Introduction. Ectonucleotide pyrophosphatase/phosphodiesterase family member 1 is an enzyme, which is encoded by the ENPP1 gene in humans. This gene is a member of the ecto-nucleotide pyrophosphatase/phosphodiesterase (ENPP) family. The encoded protein is a type II transmembrane glycoprotein comprising two identical disulfide-bonded subunits. This protein has broad specificity and cleaves a variety of substrates, including phosphodiester bonds of nucleotides and nucleotide sugars and pyrophosphate bonds of nucleotides and nucleotide sugars. This protein may function to hydrolyze nucleoside 5' triphosphates to their corresponding monophosphates and may also hydrolyze diadenosine polyphosphates. Mutations in this gene have been associated with іdiopathic infantile arterial calcification, ossification of the posterior longitudinal ligament of the spine, insulin resistance. As the calcification of the atherosclerotic plaque is an untoward prognostic factor of the acute coronary syndrome, the polymorphism of gene ENPP1 can be associated with the disease progression.
The aim was to establish the frequency of allelic variants of the ENPPI gene for K121Q polymorphism in patients of different sexes with acute coronary syndrome (ACS).
Material and Methods. We used venous blood of 118 patients with ACS (22 % women and 78 % men) aged 40 to 73 years (mean age 55.9 ± 0.89 years) who were hospitalized in the cardiology department of Sumy City Clinical Hospital № 1. The control group consisted of 110 patients. Definition of K121Q polymorphism (rs1044498) of ENPPI gene was performed using PCR with the following restriction fragment length analysis of the allocation of them by electrophoresis in agarose gel. Restriction endonuclease Eco47I (AvaII) was used for restriction analysis. Statistical analysis was performed using the software package SPSS-17. Thus, the significance of differences was determined by the χ2-criterion. The value of P < 0.05 was considered as significant.
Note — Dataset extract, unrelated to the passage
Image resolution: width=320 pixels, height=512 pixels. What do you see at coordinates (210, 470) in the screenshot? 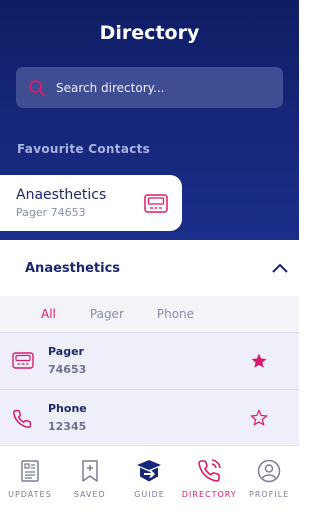
I see `phone-call-icon` at bounding box center [210, 470].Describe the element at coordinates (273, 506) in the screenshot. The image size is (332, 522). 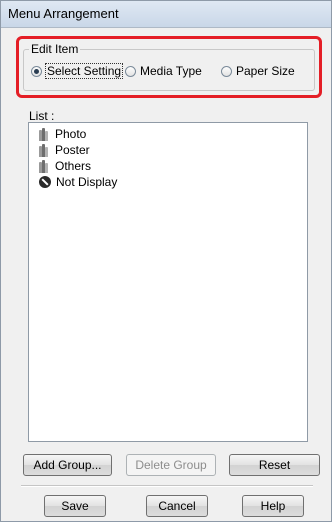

Results. Using the χ2-Pearson criterion, I did not reveal association between the K121Q polymorphism of ENPPI gene and the development of ACS. Distribution of different types of genotype between patients with ACS and healthy patients did not differ statistically significantly. I pointed out that in patients with ACS value homozygotes for the major allele (K/K) and minor allele carriers (K/Q + Q/Q) were 66.9 and 33.1 %, while in the control group –75.5 and 24.5 %, respectively. Factor P, defined by χ2-Pearson criterion, was equal to 0.157 and indicated a lack of significant difference in the distribution of allelic variants of the gene ENPP1 K121Q polymorphism in patients with ACS and the controls.
The value of the given options polymorphism in females was unreliable in patients with ACS and controls (P = 0.280). The distribution of allelic potions K121Q polymorphism in males also did not differ in comparison to patients with ACS and controls (P = 0.320).
Conclusion. There is no link between the polymorphism K121Q of gene ENPP1 and the acute coronary syndrome in males and females.
Key words: ectonucleotide pyrophosphatase/phosphodiesterase, acute coronary syndrome, allelic polymorphism.